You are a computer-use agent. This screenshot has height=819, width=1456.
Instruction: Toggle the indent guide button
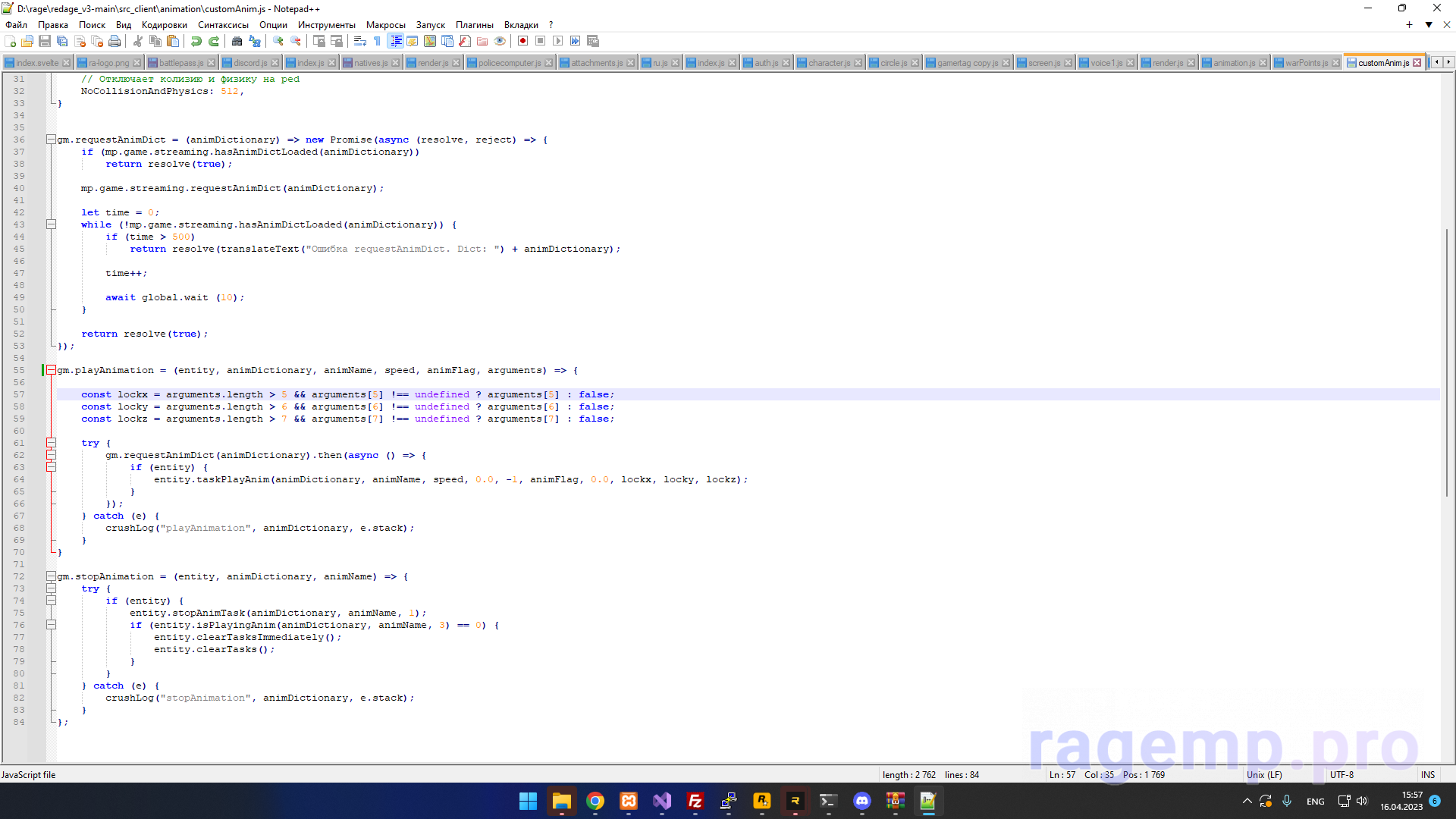tap(395, 41)
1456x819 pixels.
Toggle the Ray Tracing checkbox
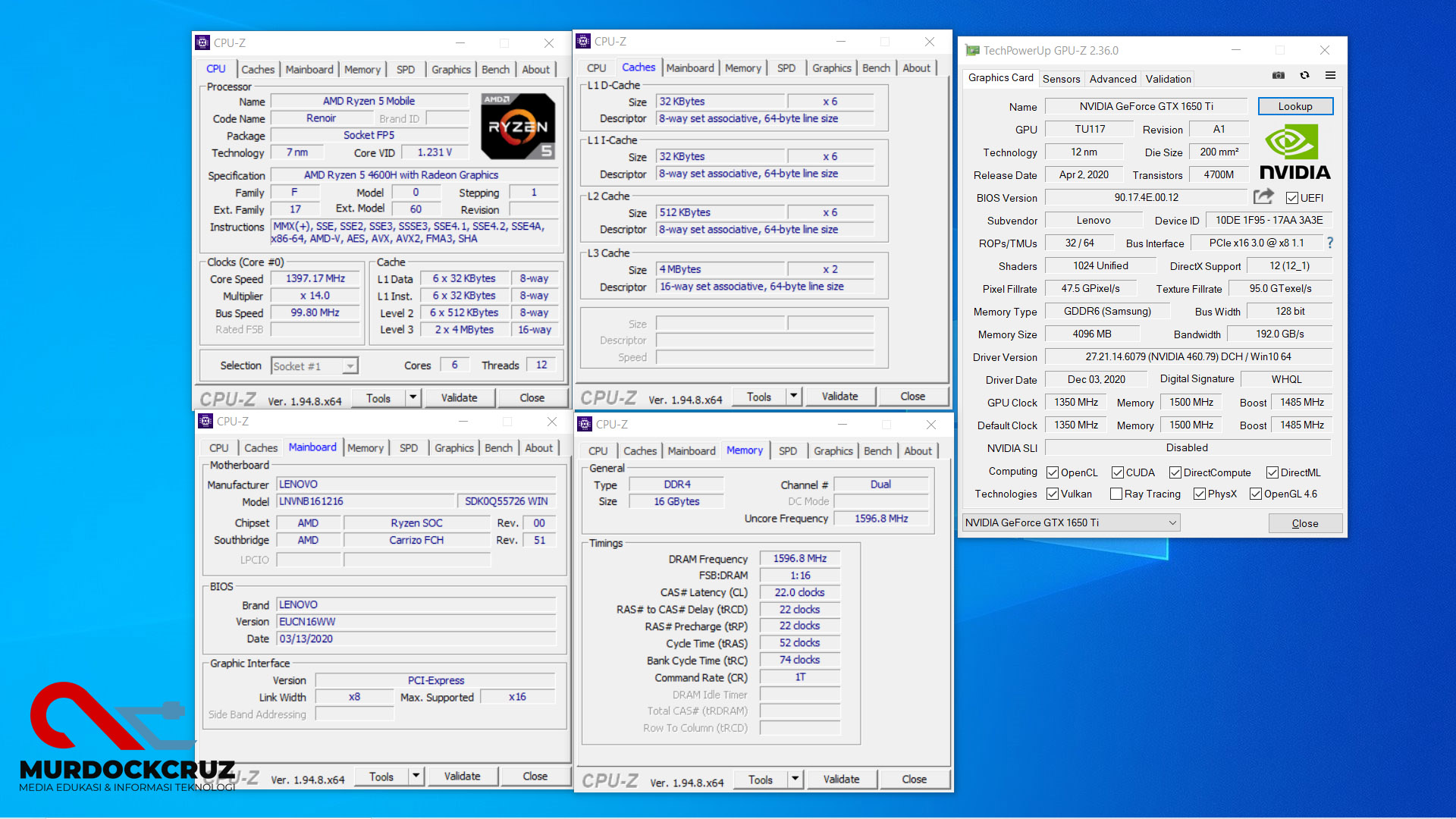click(1116, 494)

────────

--- Exercise brief ---
For this task, give the full listing again verbatim and keep out every picture.

--- Task result ---
You are a computer-use agent. This screenshot has height=819, width=1456.
Instruction: Toggle the indent guide button
tap(395, 41)
1456x819 pixels.
Toggle the Ray Tracing checkbox
click(1116, 494)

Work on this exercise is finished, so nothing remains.